> [Items from a data source]
◇ ◇ ◇ ◇
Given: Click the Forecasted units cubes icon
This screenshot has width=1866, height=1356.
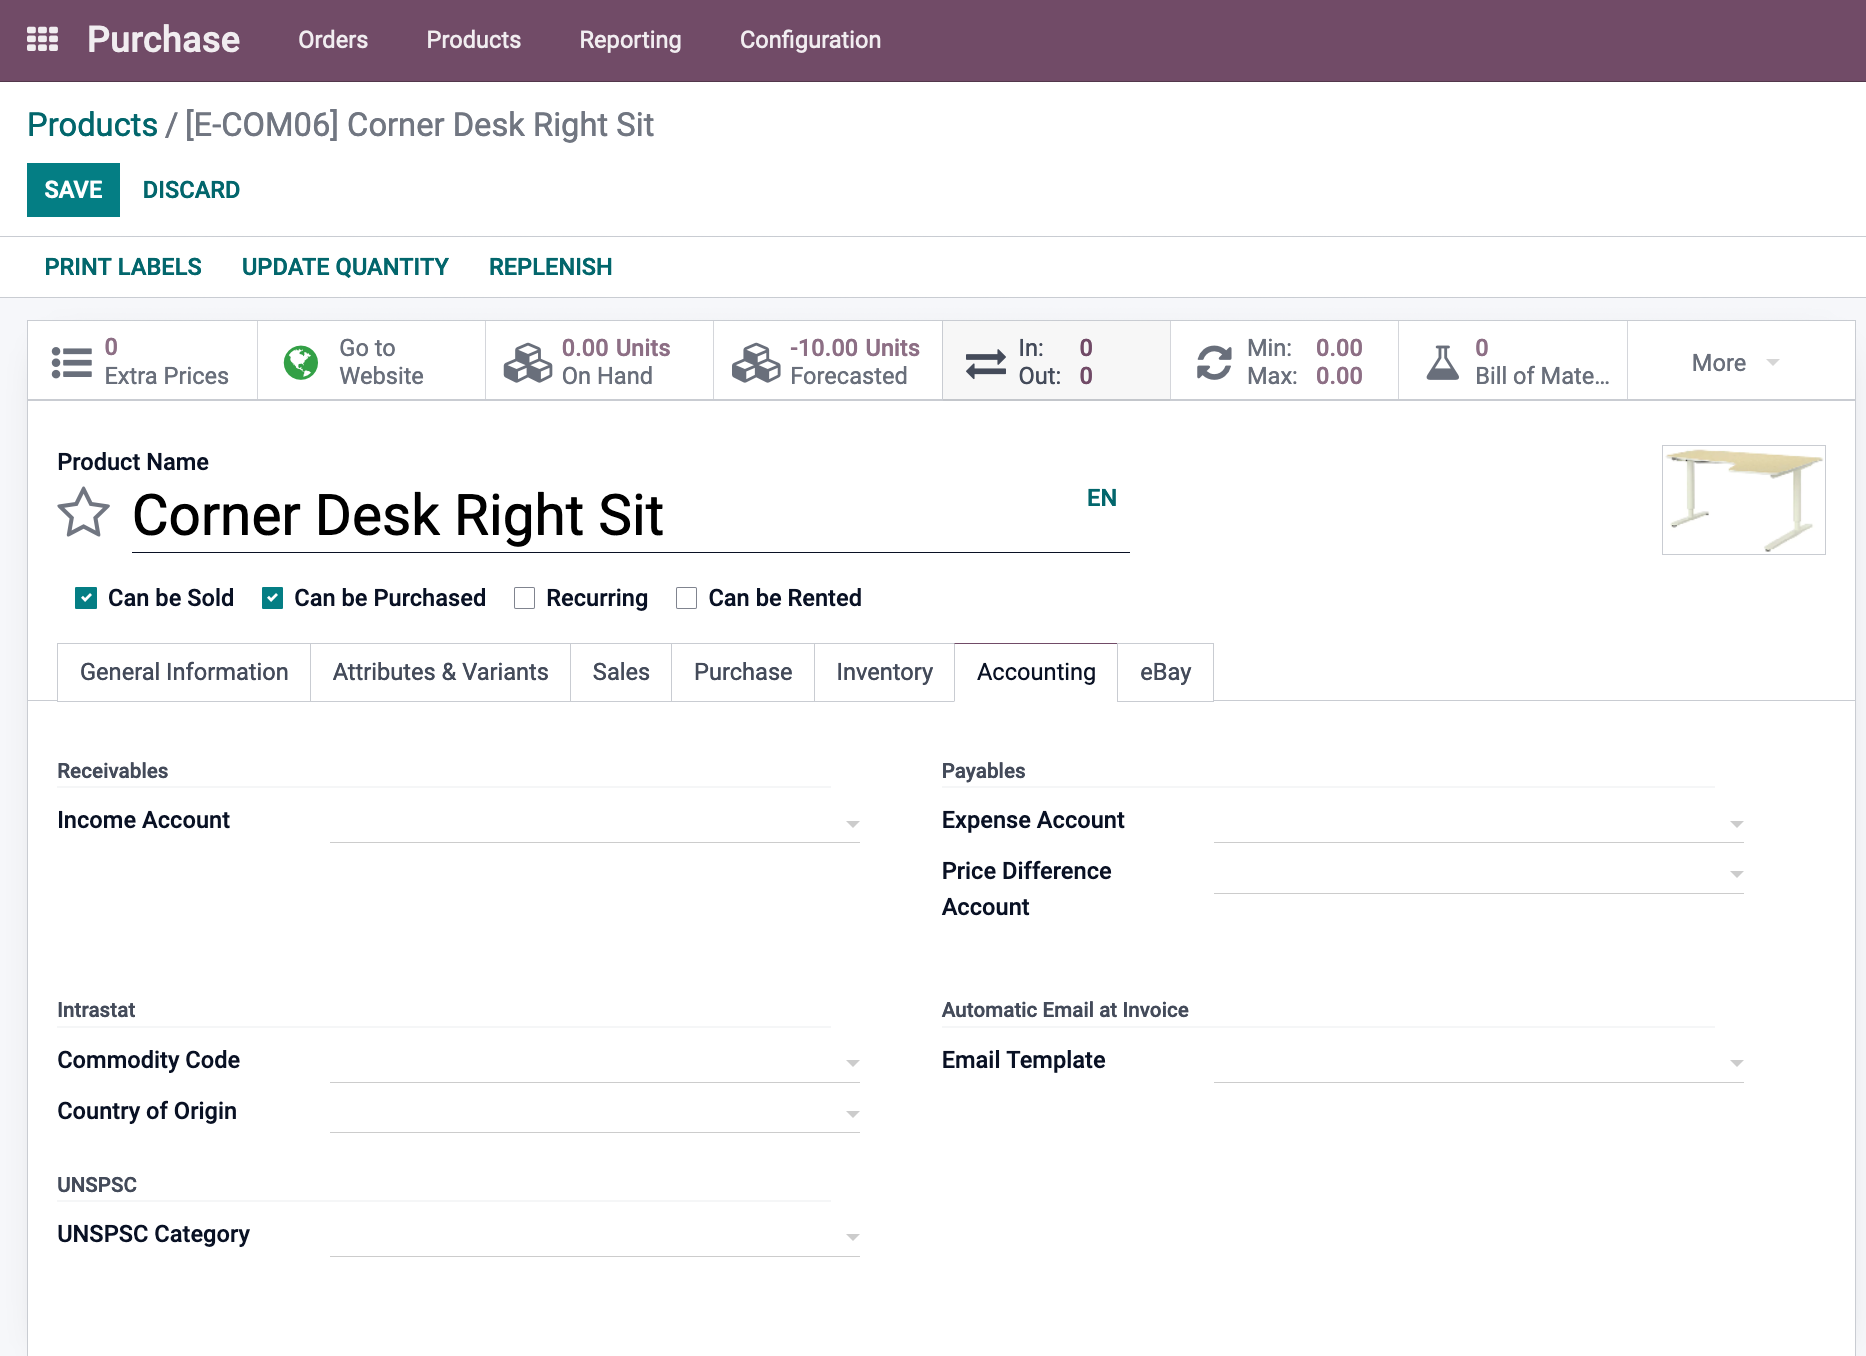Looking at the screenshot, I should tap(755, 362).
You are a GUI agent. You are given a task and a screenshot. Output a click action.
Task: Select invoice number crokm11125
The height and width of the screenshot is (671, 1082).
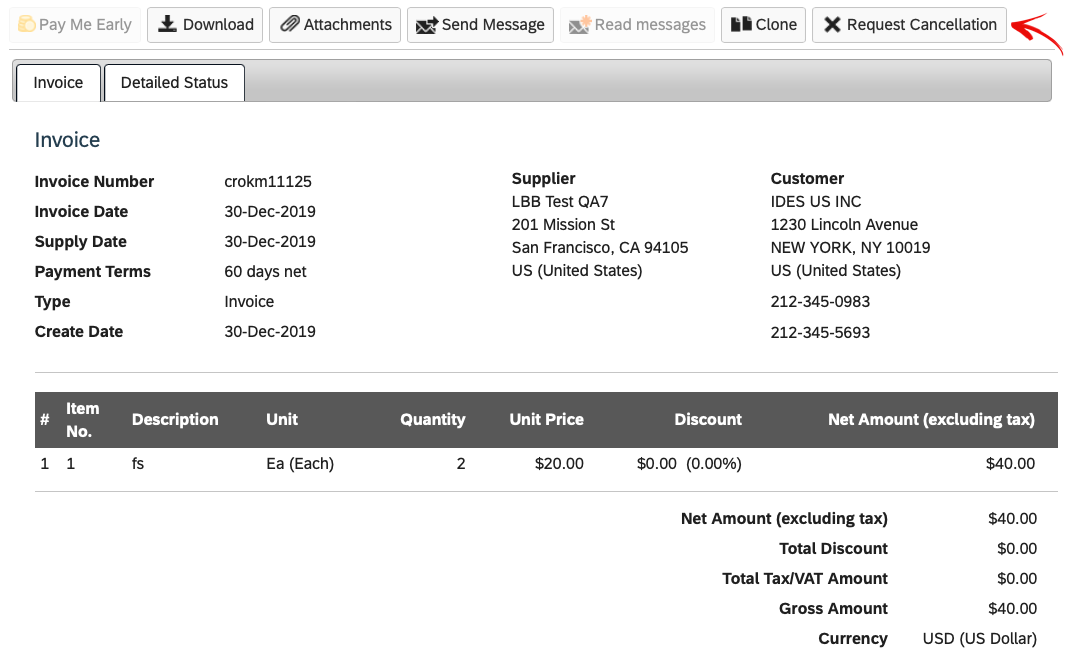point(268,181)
◇ ◇ ◇ ◇
> [WORK INSTRUCTIONS] The lines to retype run from the one containing "The height and" through the last line of the records above; write them exactly and skip the pictures.

> [ANSWER SPACE]
The height and width of the screenshot is (671, 1082).
point(268,181)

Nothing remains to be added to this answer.